** Start MATERIAL SUPPLIED **
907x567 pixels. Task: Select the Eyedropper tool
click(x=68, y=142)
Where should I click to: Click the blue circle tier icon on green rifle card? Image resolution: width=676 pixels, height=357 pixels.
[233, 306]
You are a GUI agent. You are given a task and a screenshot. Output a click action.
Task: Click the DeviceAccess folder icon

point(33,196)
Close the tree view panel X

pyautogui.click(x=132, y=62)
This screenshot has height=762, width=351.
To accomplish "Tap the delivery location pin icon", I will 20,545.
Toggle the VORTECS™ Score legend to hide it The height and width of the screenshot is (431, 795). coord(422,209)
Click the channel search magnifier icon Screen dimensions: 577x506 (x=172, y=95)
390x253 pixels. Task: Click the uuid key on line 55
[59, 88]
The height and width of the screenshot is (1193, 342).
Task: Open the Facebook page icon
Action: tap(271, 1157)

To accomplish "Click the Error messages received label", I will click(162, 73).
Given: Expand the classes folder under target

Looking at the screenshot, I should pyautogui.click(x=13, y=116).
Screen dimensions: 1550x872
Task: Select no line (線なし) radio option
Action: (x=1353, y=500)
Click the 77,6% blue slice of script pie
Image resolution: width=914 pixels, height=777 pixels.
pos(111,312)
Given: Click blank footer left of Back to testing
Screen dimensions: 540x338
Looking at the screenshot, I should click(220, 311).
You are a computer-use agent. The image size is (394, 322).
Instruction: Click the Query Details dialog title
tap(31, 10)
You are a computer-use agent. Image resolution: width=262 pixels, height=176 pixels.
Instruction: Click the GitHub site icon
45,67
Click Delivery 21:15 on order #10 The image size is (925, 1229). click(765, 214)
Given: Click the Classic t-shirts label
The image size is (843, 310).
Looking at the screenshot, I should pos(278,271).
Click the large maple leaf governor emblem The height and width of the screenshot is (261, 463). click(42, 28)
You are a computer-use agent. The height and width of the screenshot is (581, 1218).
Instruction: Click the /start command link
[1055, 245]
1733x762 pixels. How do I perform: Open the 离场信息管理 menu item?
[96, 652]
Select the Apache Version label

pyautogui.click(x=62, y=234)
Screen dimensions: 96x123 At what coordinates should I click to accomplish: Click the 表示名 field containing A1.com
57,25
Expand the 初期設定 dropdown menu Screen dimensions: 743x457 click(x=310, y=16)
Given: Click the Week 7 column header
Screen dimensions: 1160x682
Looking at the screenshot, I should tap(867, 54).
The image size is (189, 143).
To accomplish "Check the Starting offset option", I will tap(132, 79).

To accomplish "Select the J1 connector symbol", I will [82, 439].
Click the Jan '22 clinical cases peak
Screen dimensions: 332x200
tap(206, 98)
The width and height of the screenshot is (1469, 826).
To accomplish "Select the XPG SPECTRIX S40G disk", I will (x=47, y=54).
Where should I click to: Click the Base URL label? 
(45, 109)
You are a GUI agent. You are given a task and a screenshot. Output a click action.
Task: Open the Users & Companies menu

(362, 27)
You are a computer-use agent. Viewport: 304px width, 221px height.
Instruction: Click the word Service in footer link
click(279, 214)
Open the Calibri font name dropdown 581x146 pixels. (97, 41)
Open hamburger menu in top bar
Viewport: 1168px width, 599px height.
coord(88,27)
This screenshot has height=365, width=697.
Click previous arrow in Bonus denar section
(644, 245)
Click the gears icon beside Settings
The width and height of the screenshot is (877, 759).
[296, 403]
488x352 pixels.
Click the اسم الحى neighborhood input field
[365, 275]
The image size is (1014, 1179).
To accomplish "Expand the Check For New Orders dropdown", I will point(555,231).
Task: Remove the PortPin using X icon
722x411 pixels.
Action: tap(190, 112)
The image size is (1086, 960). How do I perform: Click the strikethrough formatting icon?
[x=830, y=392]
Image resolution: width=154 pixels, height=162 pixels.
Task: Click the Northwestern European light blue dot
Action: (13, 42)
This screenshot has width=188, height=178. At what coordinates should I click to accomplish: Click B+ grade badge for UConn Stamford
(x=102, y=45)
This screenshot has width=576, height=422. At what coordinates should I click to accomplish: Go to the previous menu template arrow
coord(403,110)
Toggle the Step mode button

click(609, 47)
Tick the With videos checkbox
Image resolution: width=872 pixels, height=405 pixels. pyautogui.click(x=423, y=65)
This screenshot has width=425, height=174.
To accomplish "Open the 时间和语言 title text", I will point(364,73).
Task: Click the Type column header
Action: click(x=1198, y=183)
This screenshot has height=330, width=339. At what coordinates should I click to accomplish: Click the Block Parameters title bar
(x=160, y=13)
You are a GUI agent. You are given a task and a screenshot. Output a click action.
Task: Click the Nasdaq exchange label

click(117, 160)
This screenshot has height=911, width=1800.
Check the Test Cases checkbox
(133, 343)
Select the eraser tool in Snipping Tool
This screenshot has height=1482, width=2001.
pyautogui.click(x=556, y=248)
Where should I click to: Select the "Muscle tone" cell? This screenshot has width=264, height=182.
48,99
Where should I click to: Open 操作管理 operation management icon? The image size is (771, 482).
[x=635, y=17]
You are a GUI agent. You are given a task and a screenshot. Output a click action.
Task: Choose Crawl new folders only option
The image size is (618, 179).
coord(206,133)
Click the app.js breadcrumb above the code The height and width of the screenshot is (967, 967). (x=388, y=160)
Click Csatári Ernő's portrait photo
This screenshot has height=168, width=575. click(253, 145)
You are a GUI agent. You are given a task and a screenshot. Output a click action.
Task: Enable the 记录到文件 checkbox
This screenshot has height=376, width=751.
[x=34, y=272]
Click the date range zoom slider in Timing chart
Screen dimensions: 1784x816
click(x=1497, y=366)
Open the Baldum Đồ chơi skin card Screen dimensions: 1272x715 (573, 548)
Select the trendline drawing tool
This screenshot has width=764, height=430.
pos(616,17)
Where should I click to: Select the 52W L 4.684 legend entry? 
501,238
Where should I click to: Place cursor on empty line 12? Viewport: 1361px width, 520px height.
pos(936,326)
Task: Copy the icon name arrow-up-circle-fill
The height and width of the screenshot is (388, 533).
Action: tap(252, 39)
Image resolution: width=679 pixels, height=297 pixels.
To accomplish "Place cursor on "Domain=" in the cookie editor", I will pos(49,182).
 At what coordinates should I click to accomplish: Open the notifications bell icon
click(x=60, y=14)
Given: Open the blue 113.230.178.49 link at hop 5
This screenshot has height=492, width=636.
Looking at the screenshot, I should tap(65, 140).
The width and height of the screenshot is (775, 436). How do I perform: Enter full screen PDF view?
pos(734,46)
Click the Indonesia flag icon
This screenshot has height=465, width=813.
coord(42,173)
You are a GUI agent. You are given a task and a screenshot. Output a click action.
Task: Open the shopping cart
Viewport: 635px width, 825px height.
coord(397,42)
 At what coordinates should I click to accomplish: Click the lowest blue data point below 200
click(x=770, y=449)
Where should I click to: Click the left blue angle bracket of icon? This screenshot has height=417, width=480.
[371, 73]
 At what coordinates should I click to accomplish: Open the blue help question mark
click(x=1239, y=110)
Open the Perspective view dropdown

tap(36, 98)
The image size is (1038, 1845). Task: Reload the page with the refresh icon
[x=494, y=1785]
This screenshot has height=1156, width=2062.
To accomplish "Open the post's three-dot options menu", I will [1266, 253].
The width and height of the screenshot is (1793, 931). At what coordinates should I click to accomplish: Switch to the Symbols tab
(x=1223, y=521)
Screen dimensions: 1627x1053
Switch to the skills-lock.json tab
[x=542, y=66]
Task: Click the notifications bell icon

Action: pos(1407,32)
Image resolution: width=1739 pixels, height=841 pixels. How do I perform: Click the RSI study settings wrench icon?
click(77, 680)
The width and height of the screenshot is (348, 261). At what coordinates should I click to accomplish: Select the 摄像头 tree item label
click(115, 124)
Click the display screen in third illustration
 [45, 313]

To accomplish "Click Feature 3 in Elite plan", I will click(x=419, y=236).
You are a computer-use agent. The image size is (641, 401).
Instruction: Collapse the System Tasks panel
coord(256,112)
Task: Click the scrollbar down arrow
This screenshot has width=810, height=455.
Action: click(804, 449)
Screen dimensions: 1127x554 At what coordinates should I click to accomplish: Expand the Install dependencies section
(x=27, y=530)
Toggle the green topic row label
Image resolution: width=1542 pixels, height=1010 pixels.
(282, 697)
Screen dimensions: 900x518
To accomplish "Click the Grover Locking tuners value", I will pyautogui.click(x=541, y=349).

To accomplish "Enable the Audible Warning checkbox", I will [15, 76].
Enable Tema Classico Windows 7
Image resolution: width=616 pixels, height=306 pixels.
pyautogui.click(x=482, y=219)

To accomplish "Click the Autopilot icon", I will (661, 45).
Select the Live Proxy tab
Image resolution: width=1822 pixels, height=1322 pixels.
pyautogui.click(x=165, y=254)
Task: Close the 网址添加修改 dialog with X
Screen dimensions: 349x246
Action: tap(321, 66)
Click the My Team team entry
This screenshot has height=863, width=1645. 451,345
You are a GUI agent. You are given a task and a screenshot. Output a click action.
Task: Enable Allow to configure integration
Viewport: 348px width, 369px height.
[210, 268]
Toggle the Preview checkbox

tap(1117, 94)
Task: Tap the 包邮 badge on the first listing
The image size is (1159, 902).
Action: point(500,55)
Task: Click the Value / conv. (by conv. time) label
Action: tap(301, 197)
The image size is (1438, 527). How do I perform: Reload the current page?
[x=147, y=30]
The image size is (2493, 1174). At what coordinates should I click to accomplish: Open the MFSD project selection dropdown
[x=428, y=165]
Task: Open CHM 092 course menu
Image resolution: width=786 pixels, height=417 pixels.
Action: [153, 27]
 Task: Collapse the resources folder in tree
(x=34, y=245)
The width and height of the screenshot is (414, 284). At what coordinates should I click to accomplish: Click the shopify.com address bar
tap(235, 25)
** End MATERIAL SUPPLIED **
■ SET EXERCISE ■
Reproduce verbatim the lines of the records above, beginning at the line that contains "Given: Click blank" and ending with the line that contains "Click the large".

■ RESPONSE BELOW ■
Given: Click blank footer left of Back to testing
Screen dimensions: 540x338
Looking at the screenshot, I should click(220, 311).
You are a computer-use agent. The image size is (394, 322).
Instruction: Click the Query Details dialog title
tap(31, 10)
You are a computer-use agent. Image resolution: width=262 pixels, height=176 pixels.
Instruction: Click the GitHub site icon
45,67
Click Delivery 21:15 on order #10 The image size is (925, 1229). click(765, 214)
Given: Click the Classic t-shirts label
The image size is (843, 310).
Looking at the screenshot, I should pos(278,271).
Click the large maple leaf governor emblem The height and width of the screenshot is (261, 463). click(42, 28)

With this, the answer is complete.